What is the process to develop a quantitative trading strategy?

AI-trading vs algo-trading

What is a Quantitative Trading Strategy?

Quantitative trading strategies are very important in identifying market trends and help traders maximize their profits. Quantitative trading strategies are meant to identify trading opportunities by relying on quantitative analysis and mathematical models. Price and volume are the two common inputs used for building a quantitative trading strategy. There are many different types of quantitative trading strategies such as high-frequency trading (HFT), algorithmic trading, statistical arbitrage, etc. Many of these strategies focus on the short term market movements with more active trading. Building quantitative trading strategies are continuing to grow amongst everyday investors compared to predominantly companies at first.

 How do you Develop a Quantitative Trading Strategy?

Developing a quantitative trading strategy is a very thorough process that requires immense research and mathematical models. It requires a strong understanding of the markets, but you will also have to research and perform statistical analysis as well. You will need to research everything from selecting which securities you want to invest in, choosing and filtering the data, and then studying the data for a given security to predict future markets once you start trading. 

First, you should research what kind of strategy you want based on your portfolio and desired trading frequency. Your strategy should account for when to buy vs sell and at what quantities. It is also important to note that sometimes you will want to adjust the quantities up or down as the markets change. Lastly, it is extremely important that a quantitative trading strategy notes when to to exit a trade. While emotions can sometimes cloud our judgement, refrain from lowering your stop-loss point, and stick to your trading plan as much as possible. 

Once you have your strategy, it is important to precisely test the strategy using historical data and alter the strategy based on the results to optimize profits. This is a very important step in the process to developing a quantitative trading strategy as testing is what allows us to validate our strategies. When testing, you need to ensure that all possible market scenarios are accounted for. Some of these include bull markets, bear markets, or market bottoms. Accounting for multiple market trends allows you to be satisfied that your model can handle future market changes as they come.

Now it is time to execute our trades while trying to minimize the transaction costs as much as possible. In this step we should also think about the risk factor, and how much we are willing to risk in our trades. Again, think about what risk-reward ratio works best for you.

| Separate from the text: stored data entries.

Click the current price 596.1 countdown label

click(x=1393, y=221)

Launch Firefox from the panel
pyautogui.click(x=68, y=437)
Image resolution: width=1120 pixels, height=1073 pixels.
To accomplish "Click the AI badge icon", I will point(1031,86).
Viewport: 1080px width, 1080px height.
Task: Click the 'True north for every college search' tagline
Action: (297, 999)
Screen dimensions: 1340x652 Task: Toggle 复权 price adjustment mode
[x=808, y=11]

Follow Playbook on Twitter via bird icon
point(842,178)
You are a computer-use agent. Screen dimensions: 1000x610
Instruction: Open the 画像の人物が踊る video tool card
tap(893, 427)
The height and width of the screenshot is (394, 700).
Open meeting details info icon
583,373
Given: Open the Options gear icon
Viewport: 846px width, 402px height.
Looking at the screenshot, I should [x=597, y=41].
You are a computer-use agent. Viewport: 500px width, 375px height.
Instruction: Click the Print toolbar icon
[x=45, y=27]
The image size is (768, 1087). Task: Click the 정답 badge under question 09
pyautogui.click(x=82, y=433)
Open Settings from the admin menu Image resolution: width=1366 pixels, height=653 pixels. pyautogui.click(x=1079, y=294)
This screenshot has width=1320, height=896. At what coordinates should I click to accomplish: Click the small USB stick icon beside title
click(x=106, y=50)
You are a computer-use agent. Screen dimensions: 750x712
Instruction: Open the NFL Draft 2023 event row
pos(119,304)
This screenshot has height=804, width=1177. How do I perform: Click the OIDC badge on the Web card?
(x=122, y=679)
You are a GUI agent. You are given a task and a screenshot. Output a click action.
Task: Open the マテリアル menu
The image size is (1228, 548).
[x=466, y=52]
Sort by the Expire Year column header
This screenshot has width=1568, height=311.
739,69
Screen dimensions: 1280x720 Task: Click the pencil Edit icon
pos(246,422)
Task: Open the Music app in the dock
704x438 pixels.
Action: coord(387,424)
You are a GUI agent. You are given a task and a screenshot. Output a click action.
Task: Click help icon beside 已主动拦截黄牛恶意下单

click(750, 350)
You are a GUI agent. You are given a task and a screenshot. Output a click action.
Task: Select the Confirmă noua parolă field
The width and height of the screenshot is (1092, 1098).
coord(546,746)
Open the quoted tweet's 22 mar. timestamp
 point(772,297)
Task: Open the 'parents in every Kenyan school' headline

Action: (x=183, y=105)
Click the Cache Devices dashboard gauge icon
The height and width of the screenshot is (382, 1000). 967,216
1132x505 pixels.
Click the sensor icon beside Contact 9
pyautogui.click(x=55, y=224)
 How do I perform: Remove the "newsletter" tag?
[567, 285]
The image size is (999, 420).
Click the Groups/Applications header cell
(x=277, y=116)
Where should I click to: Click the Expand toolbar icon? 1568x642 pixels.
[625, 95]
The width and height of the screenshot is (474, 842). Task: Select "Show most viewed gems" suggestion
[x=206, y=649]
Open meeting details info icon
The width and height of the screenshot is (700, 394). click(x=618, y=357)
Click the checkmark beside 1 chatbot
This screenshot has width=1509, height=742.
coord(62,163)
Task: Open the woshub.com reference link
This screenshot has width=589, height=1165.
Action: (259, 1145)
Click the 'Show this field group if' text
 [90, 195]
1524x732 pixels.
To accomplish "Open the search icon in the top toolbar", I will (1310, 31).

How will my Quantitative Trading Strategy work with Future Market Trends?

It is important to actively check back on your trades to ensure that you are staying as profitable as desired. It is always a good idea to continue testing your strategy and updating as you go. The markets are continuously changing, so what works now probably will not work in the future. At some point you will have to adjust or create a new strategy to maximize your profits. I hope this helps you with getting started on developing a quantitative trading strategy!